== Supplied text ==
-----

Killed in action 30 Oct 1918 in the battle zone area of the northern edge of Bois de Bantheville, France in the Meuse-Argonne Offensive. There is a discrepancy about the date of death - the History of the 353rd Infantry Regiment (page 226) states:

“The Pounder Platoon arrived in the Bois de Bantheville on the 19th October and assisted the First Battalion in mopping up the woods and advancing the line two kilometers. On October 29th, a shell struck the Stokes mortar ammunition dump in these woods. As a result of the explosion, Sgt Harry E. Bailey [sic] and Pvt. John L. Thompson were killed, and Private Clay H. Hawkins mortally wounded. The activity of this sector was disastrous to the Pounder Platoon. Casualties totaled three killed and twelve wounded; the platoon was now only about one-third strength.”

-----

== Given entries ==
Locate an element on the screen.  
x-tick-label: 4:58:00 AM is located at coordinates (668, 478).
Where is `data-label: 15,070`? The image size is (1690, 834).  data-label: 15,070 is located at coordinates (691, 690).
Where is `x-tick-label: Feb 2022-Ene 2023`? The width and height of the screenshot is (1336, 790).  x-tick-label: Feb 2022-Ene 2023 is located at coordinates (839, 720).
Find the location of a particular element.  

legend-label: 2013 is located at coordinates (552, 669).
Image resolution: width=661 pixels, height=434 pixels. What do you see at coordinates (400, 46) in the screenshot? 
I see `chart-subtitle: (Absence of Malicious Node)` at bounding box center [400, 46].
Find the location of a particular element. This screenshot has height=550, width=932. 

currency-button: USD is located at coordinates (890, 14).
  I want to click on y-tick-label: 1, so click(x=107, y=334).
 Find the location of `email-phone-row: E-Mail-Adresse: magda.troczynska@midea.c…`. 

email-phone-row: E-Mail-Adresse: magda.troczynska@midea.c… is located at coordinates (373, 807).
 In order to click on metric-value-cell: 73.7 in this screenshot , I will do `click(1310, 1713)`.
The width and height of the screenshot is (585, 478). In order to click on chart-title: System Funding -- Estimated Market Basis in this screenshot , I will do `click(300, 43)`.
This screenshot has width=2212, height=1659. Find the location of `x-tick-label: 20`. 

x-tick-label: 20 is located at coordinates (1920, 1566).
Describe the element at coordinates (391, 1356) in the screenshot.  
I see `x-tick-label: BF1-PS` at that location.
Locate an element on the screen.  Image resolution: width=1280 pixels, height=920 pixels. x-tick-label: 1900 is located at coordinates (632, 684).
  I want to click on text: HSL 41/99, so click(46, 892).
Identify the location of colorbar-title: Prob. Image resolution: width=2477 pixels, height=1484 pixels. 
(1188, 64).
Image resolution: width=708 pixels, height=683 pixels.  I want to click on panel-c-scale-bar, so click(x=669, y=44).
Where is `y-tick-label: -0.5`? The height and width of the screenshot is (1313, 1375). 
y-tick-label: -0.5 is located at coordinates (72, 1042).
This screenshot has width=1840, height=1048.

-----

== Exercises ==
(a) Reproduce word for word the records, starting with their first line and going on through the line containing "legend-label: 2013 is", with both of those lines included.
(b) Extend the account of the death in the Bois de Bantheville, picking up after its final sentence.
The text and the records have no connection to each other.

== Activity answers ==
(a)
Locate an element on the screen.  
x-tick-label: 4:58:00 AM is located at coordinates (668, 478).
Where is `data-label: 15,070`? The image size is (1690, 834).  data-label: 15,070 is located at coordinates (691, 690).
Where is `x-tick-label: Feb 2022-Ene 2023`? The width and height of the screenshot is (1336, 790).  x-tick-label: Feb 2022-Ene 2023 is located at coordinates (839, 720).
Find the location of a particular element.  

legend-label: 2013 is located at coordinates (552, 669).

(b)
Sgt Bayly was awarded the American Distinguished Service Cross for actions on 22 Oct 1918. The citation reads:

"The Distinguished Service Cross is presented to Harry E. Bayly, Sergeant, U.S. Army, for extraordinary heroism in action near Remonville, France, October 22, 1918. When the advance was checked by severe machine-gun fire, Sergeant Bayly, who was in charge of a one-pounder section, volunteered to open fire on the nest with a Stokes Mortar. Holding the mortar between his legs, he put it in action immediately and silenced the machine-gun nest, allowing the advance to continue." General Orders 66, W.D., 1919.

The History of the 353rd Infantry Regiment (page 117) states:

"It was nearly noon on October 22nd when the order came to complete the mopping up and advance to the objective ..... The advance had progressed but a few paces when it seemed like all of the machine guns in the world were put into action. Deadly flanking fire came from a clearing to the left front. The Stokes mortars section had only nine rounds of ammunition. It was a short range of two hundred and fifty yards. When the direction and range had been indicated, Sgt. H.E. Bailey [sic] of the one-pounder section, placed the mortar between his knees and fired the whole nine rounds. The machine guns in this quarter were completely out of action. Later Intelligence charts showed a great number of German dead in this particular spot as a result of Sergeant Bailey's [sic] work. The advance continued in skirmish line by filtration process."

Map of the Bantheville Forest, Argonne region, France
Above map from "History of the 89th Division"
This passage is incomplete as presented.